What does this imply for the system in the Clephas-Jacobs farm? As described, air is drawn from the pig rooms below through the ceiling into a central exhaust system near the roof. The air enters the central air scrubbing room as described through a high pressure fan. The air is then drawn from below through the platform, where the water falls through for absorption. So far it is a fairly common situation – the difference is made by the presence of a heat exchanger, positioned inside the air scrubber. It consists of a large screen of dense plastic tubes, filled with a mixture of water and glycol – this cannot freeze easily but which can absorb the heat.
This heat exchanger absorbs some of the outgoing air’s relative heat in winter and some of its relative cool temperatures in summer. In turn, the heat exchanger is connected to a separate farmwide circuit, including more heat exchangers. Where the one described is treating outgoing air, the others are located at the place where incoming air comes in – at the air inlets, also see Figure 1.
These inlets are located partly hidden in the ground, and come out on a passage underneath the farm building. New air, after having been drawn in, is warmed up or cooled down by the heat exchanger – the system guarantees fresh air entering the building at a minimum of 8°C. The air will be mixed with already present air in the corridor, after which it gradually flows into the farm building at a temperature as steady as possible.
Thus consistency is created – and exactly that is what also benefits the animals, explains Kleuskens. “In theory, the animals can deal with high temperatures, no problem, if only the temperature doesn’t change all the time. The animals do very well if only temperatures are constant,” he says. In summer in the Netherlands, temperatures can rise up to 30°C; in winter, temperatures can be as low as -10°C.

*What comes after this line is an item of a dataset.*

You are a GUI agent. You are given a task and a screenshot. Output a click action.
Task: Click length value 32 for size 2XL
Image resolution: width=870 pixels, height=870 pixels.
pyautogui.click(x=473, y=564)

Not only the incoming air benefits from the heat exchanging system at the farm.
A second destination for the energy absorbed in the Clephas-Jacobs farm is a heating system in the farrowing house. Submerged into the solid floor of the farrowing house are tubes to heat the piglet nest – as piglets benefit from a bit of extra warmth. This system is driven by a central heat pump, which warms the water until it is about 45 or 50°C. Supplying the already pre-heated water to the heat pump saves a substantial amount of money, explains Vleugels.
The piglets at the farm do benefit from these warm piglet nests longer than only the farrowing period. After weaning, owner and pork
producer, Hans Jacobs simply removes the sows and the crates.
Total energy costs
Kleuskens states that the Triple EEE Concept can save up to 80% of total energy costs for pig houses. Jacobs can only say that the initial months have rendered him more than happy.
He had the total system applied in September 2012. After the first eight months of the system being in operation, his total energy costs for this barn were €124, while last year’s winter has been unusually long in most parts of Western Europe. Not a bad score, considering that an average household pays €100 per month.
Ron Kleuskens, Inno+: “The pigs do very well if only temperatures are constant.”
Clephas-Jacobs farm, the Netherlands
Farm type: Multi-site farrow-to-finish farm + 50 ha regular crop
cultivation, including iceberg lettuce.Total number of sows: 670.
Total finisher pig capacity: 2,800.
Piglet transfer at: 23 kg.
Breed: Topigs 40 x Pietrain.
Remarkable: Triple EEE concept is applied in one sow house, added in 2012 to the breeding location. This house has 352 combined
farrowing and nursery places, in 11 compartments. The piglets stay here until 23 kg.